Transcribe each of the following items verbatim, preserving every line in its original order and form.

## Records provided
##############################
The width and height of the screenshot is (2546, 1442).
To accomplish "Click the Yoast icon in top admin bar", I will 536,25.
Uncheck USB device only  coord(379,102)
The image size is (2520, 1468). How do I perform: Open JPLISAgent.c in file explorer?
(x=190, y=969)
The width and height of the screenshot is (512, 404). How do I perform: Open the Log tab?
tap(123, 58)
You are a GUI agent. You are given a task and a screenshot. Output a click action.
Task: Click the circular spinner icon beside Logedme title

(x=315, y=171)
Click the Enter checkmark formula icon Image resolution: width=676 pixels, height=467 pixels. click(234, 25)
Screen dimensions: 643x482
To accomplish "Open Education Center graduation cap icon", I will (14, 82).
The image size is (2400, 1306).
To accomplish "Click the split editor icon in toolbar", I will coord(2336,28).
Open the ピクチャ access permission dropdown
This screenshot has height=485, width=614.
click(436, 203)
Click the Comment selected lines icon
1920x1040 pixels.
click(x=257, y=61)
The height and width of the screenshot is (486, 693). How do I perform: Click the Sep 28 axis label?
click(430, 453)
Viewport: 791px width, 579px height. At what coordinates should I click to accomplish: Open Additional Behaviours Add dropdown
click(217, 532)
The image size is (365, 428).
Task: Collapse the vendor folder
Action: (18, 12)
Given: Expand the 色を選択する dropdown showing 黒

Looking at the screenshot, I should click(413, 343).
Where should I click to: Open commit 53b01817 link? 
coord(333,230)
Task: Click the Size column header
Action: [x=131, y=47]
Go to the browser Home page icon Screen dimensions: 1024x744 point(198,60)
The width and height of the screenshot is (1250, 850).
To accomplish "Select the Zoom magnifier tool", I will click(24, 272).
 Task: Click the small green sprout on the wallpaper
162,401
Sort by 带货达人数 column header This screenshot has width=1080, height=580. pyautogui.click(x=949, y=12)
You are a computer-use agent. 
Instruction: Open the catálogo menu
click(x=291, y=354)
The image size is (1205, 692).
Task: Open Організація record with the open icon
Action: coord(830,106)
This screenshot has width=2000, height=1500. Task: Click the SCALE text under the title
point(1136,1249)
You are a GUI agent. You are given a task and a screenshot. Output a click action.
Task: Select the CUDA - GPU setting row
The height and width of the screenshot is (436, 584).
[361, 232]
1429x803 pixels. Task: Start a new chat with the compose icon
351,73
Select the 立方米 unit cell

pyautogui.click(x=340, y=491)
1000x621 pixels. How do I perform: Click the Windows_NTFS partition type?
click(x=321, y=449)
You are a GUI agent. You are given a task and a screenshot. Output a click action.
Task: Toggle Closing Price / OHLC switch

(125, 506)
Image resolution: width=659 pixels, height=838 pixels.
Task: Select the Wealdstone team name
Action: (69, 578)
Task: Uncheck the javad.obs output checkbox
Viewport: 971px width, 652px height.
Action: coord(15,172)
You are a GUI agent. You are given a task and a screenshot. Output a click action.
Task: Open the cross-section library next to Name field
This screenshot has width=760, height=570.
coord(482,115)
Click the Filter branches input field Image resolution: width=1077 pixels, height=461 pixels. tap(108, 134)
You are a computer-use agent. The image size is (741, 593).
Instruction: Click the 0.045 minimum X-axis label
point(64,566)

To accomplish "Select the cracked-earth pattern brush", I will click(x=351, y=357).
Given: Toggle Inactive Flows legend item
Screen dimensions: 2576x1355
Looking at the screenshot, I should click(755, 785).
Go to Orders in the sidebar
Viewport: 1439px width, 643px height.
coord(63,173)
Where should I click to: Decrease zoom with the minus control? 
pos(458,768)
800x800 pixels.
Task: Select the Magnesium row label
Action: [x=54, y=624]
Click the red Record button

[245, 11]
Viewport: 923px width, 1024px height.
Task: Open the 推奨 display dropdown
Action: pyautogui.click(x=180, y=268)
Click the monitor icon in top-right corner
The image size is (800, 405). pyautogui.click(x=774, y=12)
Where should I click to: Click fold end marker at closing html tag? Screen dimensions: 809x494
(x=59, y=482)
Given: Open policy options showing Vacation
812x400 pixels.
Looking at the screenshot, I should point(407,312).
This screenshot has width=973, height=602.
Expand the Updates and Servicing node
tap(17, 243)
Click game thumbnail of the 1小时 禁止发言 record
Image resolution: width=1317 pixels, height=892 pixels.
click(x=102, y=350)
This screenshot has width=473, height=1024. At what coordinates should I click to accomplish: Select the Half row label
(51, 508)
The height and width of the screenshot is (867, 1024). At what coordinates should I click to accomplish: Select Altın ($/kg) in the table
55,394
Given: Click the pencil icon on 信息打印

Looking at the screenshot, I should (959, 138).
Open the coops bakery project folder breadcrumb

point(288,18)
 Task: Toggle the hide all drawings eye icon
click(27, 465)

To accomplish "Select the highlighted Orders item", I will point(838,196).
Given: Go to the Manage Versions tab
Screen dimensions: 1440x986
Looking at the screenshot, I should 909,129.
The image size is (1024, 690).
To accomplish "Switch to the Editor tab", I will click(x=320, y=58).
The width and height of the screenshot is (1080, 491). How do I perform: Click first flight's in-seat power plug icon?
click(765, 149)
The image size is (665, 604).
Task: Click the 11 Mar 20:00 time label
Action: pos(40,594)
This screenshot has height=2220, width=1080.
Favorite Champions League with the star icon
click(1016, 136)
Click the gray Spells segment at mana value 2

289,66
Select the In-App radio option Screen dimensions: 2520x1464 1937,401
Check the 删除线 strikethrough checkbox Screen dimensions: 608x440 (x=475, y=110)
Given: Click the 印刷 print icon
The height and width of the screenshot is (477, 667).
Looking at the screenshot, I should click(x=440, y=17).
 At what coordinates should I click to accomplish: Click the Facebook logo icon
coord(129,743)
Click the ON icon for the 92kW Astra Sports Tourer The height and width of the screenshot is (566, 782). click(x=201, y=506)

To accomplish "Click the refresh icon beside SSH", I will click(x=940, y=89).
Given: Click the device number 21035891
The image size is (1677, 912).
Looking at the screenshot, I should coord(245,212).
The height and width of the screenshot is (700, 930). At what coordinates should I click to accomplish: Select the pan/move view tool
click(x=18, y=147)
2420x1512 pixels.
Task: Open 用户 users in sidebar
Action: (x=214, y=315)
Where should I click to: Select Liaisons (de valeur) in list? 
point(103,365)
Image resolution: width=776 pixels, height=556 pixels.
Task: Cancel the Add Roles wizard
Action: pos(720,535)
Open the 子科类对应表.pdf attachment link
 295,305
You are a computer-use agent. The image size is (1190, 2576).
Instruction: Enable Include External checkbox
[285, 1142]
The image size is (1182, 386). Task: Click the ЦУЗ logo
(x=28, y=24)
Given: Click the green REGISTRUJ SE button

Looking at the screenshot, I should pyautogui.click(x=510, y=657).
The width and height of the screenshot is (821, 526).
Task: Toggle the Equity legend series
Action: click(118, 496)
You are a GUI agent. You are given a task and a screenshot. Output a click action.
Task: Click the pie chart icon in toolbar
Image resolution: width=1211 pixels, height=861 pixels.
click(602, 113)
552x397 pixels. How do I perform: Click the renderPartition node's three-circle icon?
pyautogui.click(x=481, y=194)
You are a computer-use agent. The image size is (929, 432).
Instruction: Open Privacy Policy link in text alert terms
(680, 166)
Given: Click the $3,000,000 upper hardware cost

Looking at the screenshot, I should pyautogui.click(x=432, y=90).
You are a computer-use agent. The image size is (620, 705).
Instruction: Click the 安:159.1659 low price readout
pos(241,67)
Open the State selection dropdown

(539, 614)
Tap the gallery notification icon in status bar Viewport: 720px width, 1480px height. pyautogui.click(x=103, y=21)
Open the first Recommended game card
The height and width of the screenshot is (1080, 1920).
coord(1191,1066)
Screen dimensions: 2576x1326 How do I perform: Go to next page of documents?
##############################
## Written response
The width and height of the screenshot is (2546, 1442).
To accomplish "Click the Yoast icon in top admin bar", I will 536,25.
Uncheck USB device only  coord(379,102)
The image size is (2520, 1468). How do I perform: Open JPLISAgent.c in file explorer?
(x=190, y=969)
The width and height of the screenshot is (512, 404). How do I perform: Open the Log tab?
tap(123, 58)
You are a GUI agent. You are given a task and a screenshot. Output a click action.
Task: Click the circular spinner icon beside Logedme title

(x=315, y=171)
Click the Enter checkmark formula icon Image resolution: width=676 pixels, height=467 pixels. click(234, 25)
Screen dimensions: 643x482
To accomplish "Open Education Center graduation cap icon", I will (14, 82).
The image size is (2400, 1306).
To accomplish "Click the split editor icon in toolbar", I will coord(2336,28).
Open the ピクチャ access permission dropdown
This screenshot has height=485, width=614.
click(436, 203)
Click the Comment selected lines icon
1920x1040 pixels.
click(x=257, y=61)
The height and width of the screenshot is (486, 693). How do I perform: Click the Sep 28 axis label?
click(430, 453)
Viewport: 791px width, 579px height. At what coordinates should I click to accomplish: Open Additional Behaviours Add dropdown
click(217, 532)
The image size is (365, 428).
Task: Collapse the vendor folder
Action: (18, 12)
Given: Expand the 色を選択する dropdown showing 黒

Looking at the screenshot, I should click(413, 343).
Where should I click to: Open commit 53b01817 link? 
coord(333,230)
Task: Click the Size column header
Action: [x=131, y=47]
Go to the browser Home page icon Screen dimensions: 1024x744 point(198,60)
The width and height of the screenshot is (1250, 850).
To accomplish "Select the Zoom magnifier tool", I will click(24, 272).
 Task: Click the small green sprout on the wallpaper
162,401
Sort by 带货达人数 column header This screenshot has width=1080, height=580. pyautogui.click(x=949, y=12)
You are a computer-use agent. 
Instruction: Open the catálogo menu
click(x=291, y=354)
The image size is (1205, 692).
Task: Open Організація record with the open icon
Action: coord(830,106)
This screenshot has width=2000, height=1500. Task: Click the SCALE text under the title
point(1136,1249)
You are a GUI agent. You are given a task and a screenshot. Output a click action.
Task: Select the CUDA - GPU setting row
The height and width of the screenshot is (436, 584).
[361, 232]
1429x803 pixels. Task: Start a new chat with the compose icon
351,73
Select the 立方米 unit cell

pyautogui.click(x=340, y=491)
1000x621 pixels. How do I perform: Click the Windows_NTFS partition type?
click(x=321, y=449)
You are a GUI agent. You are given a task and a screenshot. Output a click action.
Task: Toggle Closing Price / OHLC switch

(125, 506)
Image resolution: width=659 pixels, height=838 pixels.
Task: Select the Wealdstone team name
Action: (69, 578)
Task: Uncheck the javad.obs output checkbox
Viewport: 971px width, 652px height.
Action: coord(15,172)
You are a GUI agent. You are given a task and a screenshot. Output a click action.
Task: Open the cross-section library next to Name field
This screenshot has width=760, height=570.
coord(482,115)
Click the Filter branches input field Image resolution: width=1077 pixels, height=461 pixels. tap(108, 134)
You are a computer-use agent. The image size is (741, 593).
Instruction: Click the 0.045 minimum X-axis label
point(64,566)

To accomplish "Select the cracked-earth pattern brush", I will click(x=351, y=357).
Given: Toggle Inactive Flows legend item
Screen dimensions: 2576x1355
Looking at the screenshot, I should click(755, 785).
Go to Orders in the sidebar
Viewport: 1439px width, 643px height.
coord(63,173)
Where should I click to: Decrease zoom with the minus control? 
pos(458,768)
800x800 pixels.
Task: Select the Magnesium row label
Action: [x=54, y=624]
Click the red Record button

[245, 11]
Viewport: 923px width, 1024px height.
Task: Open the 推奨 display dropdown
Action: pyautogui.click(x=180, y=268)
Click the monitor icon in top-right corner
The image size is (800, 405). pyautogui.click(x=774, y=12)
Where should I click to: Click fold end marker at closing html tag? Screen dimensions: 809x494
(x=59, y=482)
Given: Open policy options showing Vacation
812x400 pixels.
Looking at the screenshot, I should point(407,312).
This screenshot has width=973, height=602.
Expand the Updates and Servicing node
tap(17, 243)
Click game thumbnail of the 1小时 禁止发言 record
Image resolution: width=1317 pixels, height=892 pixels.
click(x=102, y=350)
This screenshot has width=473, height=1024. At what coordinates should I click to accomplish: Select the Half row label
(51, 508)
The height and width of the screenshot is (867, 1024). At what coordinates should I click to accomplish: Select Altın ($/kg) in the table
55,394
Given: Click the pencil icon on 信息打印

Looking at the screenshot, I should (959, 138).
Open the coops bakery project folder breadcrumb

point(288,18)
 Task: Toggle the hide all drawings eye icon
click(27, 465)

To accomplish "Select the highlighted Orders item", I will point(838,196).
Given: Go to the Manage Versions tab
Screen dimensions: 1440x986
Looking at the screenshot, I should 909,129.
The image size is (1024, 690).
To accomplish "Switch to the Editor tab", I will click(x=320, y=58).
The width and height of the screenshot is (1080, 491). How do I perform: Click first flight's in-seat power plug icon?
click(765, 149)
The image size is (665, 604).
Task: Click the 11 Mar 20:00 time label
Action: pos(40,594)
This screenshot has height=2220, width=1080.
Favorite Champions League with the star icon
click(1016, 136)
Click the gray Spells segment at mana value 2

289,66
Select the In-App radio option Screen dimensions: 2520x1464 1937,401
Check the 删除线 strikethrough checkbox Screen dimensions: 608x440 (x=475, y=110)
Given: Click the 印刷 print icon
The height and width of the screenshot is (477, 667).
Looking at the screenshot, I should click(x=440, y=17).
 At what coordinates should I click to accomplish: Click the Facebook logo icon
coord(129,743)
Click the ON icon for the 92kW Astra Sports Tourer The height and width of the screenshot is (566, 782). click(x=201, y=506)

To accomplish "Click the refresh icon beside SSH", I will click(x=940, y=89).
Given: Click the device number 21035891
The image size is (1677, 912).
Looking at the screenshot, I should coord(245,212).
The height and width of the screenshot is (700, 930). At what coordinates should I click to accomplish: Select the pan/move view tool
click(x=18, y=147)
2420x1512 pixels.
Task: Open 用户 users in sidebar
Action: (x=214, y=315)
Where should I click to: Select Liaisons (de valeur) in list? 
point(103,365)
Image resolution: width=776 pixels, height=556 pixels.
Task: Cancel the Add Roles wizard
Action: pos(720,535)
Open the 子科类对应表.pdf attachment link
 295,305
You are a computer-use agent. The image size is (1190, 2576).
Instruction: Enable Include External checkbox
[285, 1142]
The image size is (1182, 386). Task: Click the ЦУЗ logo
(x=28, y=24)
Given: Click the green REGISTRUJ SE button

Looking at the screenshot, I should pyautogui.click(x=510, y=657).
The width and height of the screenshot is (821, 526).
Task: Toggle the Equity legend series
Action: click(118, 496)
You are a GUI agent. You are given a task and a screenshot. Output a click action.
Task: Click the pie chart icon in toolbar
Image resolution: width=1211 pixels, height=861 pixels.
click(602, 113)
552x397 pixels. How do I perform: Click the renderPartition node's three-circle icon?
pyautogui.click(x=481, y=194)
You are a computer-use agent. The image size is (929, 432).
Instruction: Open Privacy Policy link in text alert terms
(680, 166)
Given: Click the $3,000,000 upper hardware cost

Looking at the screenshot, I should pyautogui.click(x=432, y=90).
You are a computer-use agent. The image size is (620, 705).
Instruction: Click the 安:159.1659 low price readout
pos(241,67)
Open the State selection dropdown

(539, 614)
Tap the gallery notification icon in status bar Viewport: 720px width, 1480px height. pyautogui.click(x=103, y=21)
Open the first Recommended game card
The height and width of the screenshot is (1080, 1920).
coord(1191,1066)
Screen dimensions: 2576x1326 How do I perform: Go to next page of documents?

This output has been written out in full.